Name: Audie Diggs | City: Los Angeles CA | IG: @audie_diggs
Take us through your thoughts the moment you realized your child was ready to come into this world.
My wife and I had just ordered pizza. Once I returned from picking up our order (trying to save money on delivery), my wife shared with me that she thought her water might of broken. She also started she was not sure and figured it was probably nothing. We agreed to call the nurse after eating dinner. We ate our pizza and fell to sleep lol. Two hours later we awoke and realized we hadn’t called the nurse. We contacted our nurse and she advised us to come in ASAP. At the moment it became very real, so we quickly gathered our belongings to head to the hospital. I was nervous, and excited at the same time. I was primarily contemplating my wife’s and daughters safety. Going forward everything from there moved quickly. We went from check-in to the delivery room. We had a few days staying in the hospital’s delivery room. One morning at 3:00am we got the green light that it was go time.
What were your physical, mental, and emotional feelings while in the delivery room as your child was entering the world.
Haha, I created a birthing playlist for my wife. She gave me freedom to choose the songs. Due to my Christian Faith, I chose all gospel and contemporary worship songs. Our nurse (who was awesome) gave me the side eye and asked did I choose any songs that actually encouraged her to push? Realizing my error I begin singing songs that might encourage her to push. I sang the chorus of Salt-N-Pepa’s “Push It” repeatedly since I didn’t know most of the lyrics.
Physically I was exhausted and tired, but I was ignoring this because I was focused on making sure my wife felt supported. This was my emotion disposition.. striving to support my wife. While we had an awesome nurse, our Doctor did not make us feel prioritized. My wife being a black woman made me aware of the reality that often black women are not supported to the same degree as women of other ethnic backgrounds. With this mind until my little one arrived I was determined to make my wife feel fully loved, seen, supported and affirmed. I was very excited about my little one’s impending arrival and I figured the best way I could assure her safe arrival to this world is by my prayers, and my effort to love and support her mother.
Describe what it felt like holding your child for the first time?
Wow, how do I put into words the first time I held my child? Two thoughts crossed my mind…
1. My primary thought was this must be what God feels each time he comforts us as children with tender care and support.
2. I reflected on the song “Just the Two of Us” by Will Smith. He opens the song with the following lyric: “From the first time the doctor placed you in my arms I knew I’d meet death before I’d let you meet harm”.
These were my primary feelings the first time I held her. I have the privilege of seeing what God feels when he holds his children, and I’d die before letting my baby girl experience pain. I also felt a new level of responsibility to my family, to be a good man on their behalf.

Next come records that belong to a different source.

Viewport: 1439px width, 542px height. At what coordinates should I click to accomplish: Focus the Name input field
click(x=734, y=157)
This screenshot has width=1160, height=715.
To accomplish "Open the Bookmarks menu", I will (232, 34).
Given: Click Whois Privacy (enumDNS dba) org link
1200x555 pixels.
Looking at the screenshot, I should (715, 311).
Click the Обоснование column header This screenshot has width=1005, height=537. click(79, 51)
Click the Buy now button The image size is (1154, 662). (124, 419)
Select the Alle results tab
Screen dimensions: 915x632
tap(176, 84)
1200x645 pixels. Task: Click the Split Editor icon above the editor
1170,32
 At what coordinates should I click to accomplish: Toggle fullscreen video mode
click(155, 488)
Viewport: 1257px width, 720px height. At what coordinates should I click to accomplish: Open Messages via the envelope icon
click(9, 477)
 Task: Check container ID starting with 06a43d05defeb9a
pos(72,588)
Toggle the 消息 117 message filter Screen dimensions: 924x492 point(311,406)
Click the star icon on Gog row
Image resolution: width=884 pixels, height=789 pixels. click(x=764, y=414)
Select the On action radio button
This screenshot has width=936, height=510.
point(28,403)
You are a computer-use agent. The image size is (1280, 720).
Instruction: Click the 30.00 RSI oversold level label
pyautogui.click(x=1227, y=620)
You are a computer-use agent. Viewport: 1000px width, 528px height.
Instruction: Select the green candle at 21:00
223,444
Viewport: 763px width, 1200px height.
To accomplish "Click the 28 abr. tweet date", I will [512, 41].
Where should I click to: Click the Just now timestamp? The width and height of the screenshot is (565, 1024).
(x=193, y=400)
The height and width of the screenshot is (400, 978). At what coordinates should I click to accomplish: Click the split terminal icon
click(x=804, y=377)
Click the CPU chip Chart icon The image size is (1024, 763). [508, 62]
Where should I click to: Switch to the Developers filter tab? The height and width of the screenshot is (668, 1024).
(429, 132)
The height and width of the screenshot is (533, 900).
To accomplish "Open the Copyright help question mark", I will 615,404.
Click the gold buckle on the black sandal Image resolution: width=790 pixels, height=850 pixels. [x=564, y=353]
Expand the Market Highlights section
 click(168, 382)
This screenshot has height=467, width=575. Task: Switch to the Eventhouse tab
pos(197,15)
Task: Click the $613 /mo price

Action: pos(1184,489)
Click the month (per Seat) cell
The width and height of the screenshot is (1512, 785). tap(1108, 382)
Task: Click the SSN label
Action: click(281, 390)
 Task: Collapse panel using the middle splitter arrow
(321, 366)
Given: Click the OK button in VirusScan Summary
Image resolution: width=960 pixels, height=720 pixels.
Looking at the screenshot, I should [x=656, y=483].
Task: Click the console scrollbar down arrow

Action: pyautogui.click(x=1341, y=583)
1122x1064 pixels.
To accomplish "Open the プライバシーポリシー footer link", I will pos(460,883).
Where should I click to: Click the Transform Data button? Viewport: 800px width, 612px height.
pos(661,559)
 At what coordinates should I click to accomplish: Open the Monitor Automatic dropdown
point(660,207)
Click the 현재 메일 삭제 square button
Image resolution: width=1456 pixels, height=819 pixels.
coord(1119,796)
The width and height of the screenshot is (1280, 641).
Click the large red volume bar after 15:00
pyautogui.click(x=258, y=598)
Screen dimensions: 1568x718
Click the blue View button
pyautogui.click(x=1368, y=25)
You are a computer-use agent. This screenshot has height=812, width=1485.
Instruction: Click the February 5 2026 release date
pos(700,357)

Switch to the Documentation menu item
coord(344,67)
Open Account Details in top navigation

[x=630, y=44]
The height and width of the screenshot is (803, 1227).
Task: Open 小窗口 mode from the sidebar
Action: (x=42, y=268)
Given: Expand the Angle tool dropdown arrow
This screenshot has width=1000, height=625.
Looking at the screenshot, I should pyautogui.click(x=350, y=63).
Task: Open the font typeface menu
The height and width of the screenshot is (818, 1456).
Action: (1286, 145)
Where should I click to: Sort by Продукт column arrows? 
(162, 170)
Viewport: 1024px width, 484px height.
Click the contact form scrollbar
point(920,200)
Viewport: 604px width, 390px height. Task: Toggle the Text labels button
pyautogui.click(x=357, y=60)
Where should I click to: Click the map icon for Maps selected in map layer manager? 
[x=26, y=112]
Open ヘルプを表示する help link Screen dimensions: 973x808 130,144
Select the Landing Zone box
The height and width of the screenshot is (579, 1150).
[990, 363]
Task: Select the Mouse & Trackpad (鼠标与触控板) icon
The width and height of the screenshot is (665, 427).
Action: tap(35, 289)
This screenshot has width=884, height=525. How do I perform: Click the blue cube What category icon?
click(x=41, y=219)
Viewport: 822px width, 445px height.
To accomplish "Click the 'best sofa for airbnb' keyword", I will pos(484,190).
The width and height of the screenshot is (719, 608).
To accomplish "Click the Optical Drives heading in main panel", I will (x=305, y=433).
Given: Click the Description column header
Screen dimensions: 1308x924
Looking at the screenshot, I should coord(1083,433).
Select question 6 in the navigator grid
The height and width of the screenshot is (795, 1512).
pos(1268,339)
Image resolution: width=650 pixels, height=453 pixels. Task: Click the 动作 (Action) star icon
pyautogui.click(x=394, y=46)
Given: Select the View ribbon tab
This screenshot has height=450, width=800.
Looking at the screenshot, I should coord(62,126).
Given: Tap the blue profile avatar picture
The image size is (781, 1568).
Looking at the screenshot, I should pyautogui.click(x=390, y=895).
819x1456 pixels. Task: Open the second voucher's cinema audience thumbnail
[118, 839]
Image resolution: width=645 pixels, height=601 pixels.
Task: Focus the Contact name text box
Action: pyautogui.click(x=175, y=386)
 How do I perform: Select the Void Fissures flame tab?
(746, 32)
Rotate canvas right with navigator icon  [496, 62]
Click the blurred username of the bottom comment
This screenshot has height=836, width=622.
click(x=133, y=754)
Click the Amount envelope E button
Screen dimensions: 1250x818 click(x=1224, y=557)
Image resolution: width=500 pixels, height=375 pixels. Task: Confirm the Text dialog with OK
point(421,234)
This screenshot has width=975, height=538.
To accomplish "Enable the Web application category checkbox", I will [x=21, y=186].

I realized I no longer had time to waste on nonsense. My time would forever be committed to first loving God with my all, and then loving my family. That moment of holding her for the first time, further clearly defined my priorities.
Do you have any advice for fathers who are expecting for the first time?
Love your significant other well. The best gift you can offer your expecting child is the utmost support to their mother. This will only make the pending arrival of your little one all the more smoother. Remember, that little one deserves your best, so give you best effort. I believe in you and God believes in you. My thoughts and prayers are with you!